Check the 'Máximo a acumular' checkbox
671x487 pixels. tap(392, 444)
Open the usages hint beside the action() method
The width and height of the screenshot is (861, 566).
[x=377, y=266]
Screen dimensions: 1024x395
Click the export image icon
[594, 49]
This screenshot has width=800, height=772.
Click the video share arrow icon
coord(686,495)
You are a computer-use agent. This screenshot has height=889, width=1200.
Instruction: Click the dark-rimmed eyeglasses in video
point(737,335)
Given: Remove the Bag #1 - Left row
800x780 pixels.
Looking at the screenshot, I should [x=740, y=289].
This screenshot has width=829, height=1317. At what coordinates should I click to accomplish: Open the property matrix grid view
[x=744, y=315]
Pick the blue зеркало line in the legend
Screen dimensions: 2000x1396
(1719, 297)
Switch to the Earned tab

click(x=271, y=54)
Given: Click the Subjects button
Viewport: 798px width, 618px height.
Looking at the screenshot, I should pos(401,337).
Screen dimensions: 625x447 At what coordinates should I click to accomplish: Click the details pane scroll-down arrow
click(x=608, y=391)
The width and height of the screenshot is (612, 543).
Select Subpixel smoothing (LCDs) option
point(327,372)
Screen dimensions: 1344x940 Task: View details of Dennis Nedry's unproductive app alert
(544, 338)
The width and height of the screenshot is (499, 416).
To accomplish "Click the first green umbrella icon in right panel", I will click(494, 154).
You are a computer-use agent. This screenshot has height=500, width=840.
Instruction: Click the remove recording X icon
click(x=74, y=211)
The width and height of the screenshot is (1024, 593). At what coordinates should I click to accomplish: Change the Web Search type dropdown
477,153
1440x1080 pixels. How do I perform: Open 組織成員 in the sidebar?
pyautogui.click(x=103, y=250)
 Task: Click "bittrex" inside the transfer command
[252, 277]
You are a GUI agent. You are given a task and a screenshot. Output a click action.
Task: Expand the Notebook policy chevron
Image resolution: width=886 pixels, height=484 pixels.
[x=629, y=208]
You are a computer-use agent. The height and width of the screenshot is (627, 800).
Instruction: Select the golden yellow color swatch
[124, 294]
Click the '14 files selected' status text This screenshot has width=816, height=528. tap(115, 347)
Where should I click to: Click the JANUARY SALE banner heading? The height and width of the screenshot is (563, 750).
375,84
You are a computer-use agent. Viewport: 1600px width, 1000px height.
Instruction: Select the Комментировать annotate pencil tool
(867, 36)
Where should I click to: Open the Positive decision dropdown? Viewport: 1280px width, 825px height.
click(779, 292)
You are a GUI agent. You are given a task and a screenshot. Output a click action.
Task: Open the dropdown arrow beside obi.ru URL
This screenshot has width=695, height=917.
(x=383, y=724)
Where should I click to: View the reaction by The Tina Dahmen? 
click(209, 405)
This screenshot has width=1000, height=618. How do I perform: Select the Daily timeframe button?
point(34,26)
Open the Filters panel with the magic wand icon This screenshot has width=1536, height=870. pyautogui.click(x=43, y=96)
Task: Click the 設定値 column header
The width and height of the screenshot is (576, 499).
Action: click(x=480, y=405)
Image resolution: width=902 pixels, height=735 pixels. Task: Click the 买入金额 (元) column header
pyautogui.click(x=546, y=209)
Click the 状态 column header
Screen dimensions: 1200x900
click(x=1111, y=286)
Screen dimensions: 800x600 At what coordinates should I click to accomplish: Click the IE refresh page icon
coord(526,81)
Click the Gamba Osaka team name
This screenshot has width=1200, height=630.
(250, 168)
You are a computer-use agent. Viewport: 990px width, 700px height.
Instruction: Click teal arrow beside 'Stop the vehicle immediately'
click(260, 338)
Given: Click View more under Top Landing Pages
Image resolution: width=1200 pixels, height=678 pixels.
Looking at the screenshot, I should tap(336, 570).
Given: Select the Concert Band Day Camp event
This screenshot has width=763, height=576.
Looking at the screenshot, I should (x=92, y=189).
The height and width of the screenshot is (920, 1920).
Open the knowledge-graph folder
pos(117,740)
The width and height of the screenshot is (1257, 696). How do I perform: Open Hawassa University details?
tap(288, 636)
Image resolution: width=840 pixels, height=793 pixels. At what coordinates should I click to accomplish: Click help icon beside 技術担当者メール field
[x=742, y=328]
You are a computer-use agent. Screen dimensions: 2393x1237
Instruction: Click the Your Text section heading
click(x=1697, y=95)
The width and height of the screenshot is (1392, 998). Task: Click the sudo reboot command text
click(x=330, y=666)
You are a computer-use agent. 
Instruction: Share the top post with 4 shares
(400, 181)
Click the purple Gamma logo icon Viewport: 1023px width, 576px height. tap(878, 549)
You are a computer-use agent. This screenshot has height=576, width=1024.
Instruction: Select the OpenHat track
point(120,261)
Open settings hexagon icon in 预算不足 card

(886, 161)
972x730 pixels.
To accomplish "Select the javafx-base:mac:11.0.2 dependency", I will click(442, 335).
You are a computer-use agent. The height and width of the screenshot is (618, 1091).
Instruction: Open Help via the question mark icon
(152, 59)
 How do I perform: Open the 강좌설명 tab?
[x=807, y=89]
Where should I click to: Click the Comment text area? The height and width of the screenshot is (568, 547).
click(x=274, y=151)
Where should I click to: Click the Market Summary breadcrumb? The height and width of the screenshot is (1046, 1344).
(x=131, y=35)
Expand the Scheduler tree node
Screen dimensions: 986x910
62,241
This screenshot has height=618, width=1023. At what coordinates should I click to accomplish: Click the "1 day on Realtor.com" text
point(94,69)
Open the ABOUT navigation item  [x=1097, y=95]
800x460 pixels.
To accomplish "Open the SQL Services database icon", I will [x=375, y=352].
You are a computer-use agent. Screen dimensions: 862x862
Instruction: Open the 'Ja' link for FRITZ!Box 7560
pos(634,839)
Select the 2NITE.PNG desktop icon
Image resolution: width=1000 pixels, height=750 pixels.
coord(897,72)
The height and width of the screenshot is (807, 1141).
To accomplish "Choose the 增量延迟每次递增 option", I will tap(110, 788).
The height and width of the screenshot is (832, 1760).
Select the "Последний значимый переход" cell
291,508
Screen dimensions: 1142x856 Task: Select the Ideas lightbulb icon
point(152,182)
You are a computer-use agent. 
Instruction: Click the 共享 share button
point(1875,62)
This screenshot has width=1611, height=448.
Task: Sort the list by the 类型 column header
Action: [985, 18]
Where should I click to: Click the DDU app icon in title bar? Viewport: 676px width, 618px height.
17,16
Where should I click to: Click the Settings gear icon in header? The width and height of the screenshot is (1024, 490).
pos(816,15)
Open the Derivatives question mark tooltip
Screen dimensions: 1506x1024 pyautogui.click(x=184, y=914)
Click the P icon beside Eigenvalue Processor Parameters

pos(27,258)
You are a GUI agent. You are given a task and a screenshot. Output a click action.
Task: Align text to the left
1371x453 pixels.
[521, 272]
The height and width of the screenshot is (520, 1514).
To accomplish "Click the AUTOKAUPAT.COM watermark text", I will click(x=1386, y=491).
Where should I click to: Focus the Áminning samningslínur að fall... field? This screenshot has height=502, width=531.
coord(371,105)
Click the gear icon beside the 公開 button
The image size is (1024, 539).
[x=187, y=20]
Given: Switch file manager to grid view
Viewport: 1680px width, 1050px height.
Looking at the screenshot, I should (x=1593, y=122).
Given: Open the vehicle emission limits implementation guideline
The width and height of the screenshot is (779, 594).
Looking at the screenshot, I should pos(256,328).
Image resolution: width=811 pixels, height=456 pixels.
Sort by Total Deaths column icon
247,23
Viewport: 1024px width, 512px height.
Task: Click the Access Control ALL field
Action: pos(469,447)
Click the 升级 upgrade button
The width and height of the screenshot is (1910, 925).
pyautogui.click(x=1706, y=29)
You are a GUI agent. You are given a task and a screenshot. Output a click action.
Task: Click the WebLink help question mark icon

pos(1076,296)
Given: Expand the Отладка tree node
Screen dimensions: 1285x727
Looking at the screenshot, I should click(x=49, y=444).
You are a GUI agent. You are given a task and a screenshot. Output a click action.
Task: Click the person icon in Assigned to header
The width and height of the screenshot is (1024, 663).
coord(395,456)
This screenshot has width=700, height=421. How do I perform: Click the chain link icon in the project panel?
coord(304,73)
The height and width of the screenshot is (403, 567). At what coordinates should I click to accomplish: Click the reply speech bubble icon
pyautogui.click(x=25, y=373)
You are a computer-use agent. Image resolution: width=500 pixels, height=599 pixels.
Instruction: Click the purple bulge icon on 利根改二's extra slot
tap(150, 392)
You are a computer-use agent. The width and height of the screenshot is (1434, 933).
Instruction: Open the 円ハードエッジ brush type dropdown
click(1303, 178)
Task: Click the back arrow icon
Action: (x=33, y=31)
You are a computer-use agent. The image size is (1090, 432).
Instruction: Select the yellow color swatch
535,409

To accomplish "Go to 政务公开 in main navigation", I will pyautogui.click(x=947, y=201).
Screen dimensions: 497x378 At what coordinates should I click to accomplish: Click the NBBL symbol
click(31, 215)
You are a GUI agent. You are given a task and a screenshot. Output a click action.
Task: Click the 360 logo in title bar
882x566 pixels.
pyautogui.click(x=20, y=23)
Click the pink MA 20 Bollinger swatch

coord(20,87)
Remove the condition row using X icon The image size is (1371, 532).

---

§ Problem details: The required answer is the exact run of lines above starting at the line with "Where should I click to: Focus" and ending at the line with "You are a computer-use agent. The width", with both ends present.

§ Exercise response:
Where should I click to: Focus the Áminning samningslínur að fall... field? This screenshot has height=502, width=531.
coord(371,105)
Click the gear icon beside the 公開 button
The image size is (1024, 539).
[x=187, y=20]
Given: Switch file manager to grid view
Viewport: 1680px width, 1050px height.
Looking at the screenshot, I should (x=1593, y=122).
Given: Open the vehicle emission limits implementation guideline
The width and height of the screenshot is (779, 594).
Looking at the screenshot, I should pos(256,328).
Image resolution: width=811 pixels, height=456 pixels.
Sort by Total Deaths column icon
247,23
Viewport: 1024px width, 512px height.
Task: Click the Access Control ALL field
Action: pos(469,447)
Click the 升级 upgrade button
The width and height of the screenshot is (1910, 925).
pyautogui.click(x=1706, y=29)
You are a GUI agent. You are given a task and a screenshot. Output a click action.
Task: Click the WebLink help question mark icon

pos(1076,296)
Given: Expand the Отладка tree node
Screen dimensions: 1285x727
Looking at the screenshot, I should click(x=49, y=444).
You are a GUI agent. You are given a task and a screenshot. Output a click action.
Task: Click the person icon in Assigned to header
The width and height of the screenshot is (1024, 663).
coord(395,456)
This screenshot has width=700, height=421. How do I perform: Click the chain link icon in the project panel?
coord(304,73)
The height and width of the screenshot is (403, 567). At what coordinates should I click to accomplish: Click the reply speech bubble icon
pyautogui.click(x=25, y=373)
You are a computer-use agent. Image resolution: width=500 pixels, height=599 pixels.
Instruction: Click the purple bulge icon on 利根改二's extra slot
tap(150, 392)
You are a computer-use agent. The width and height of the screenshot is (1434, 933).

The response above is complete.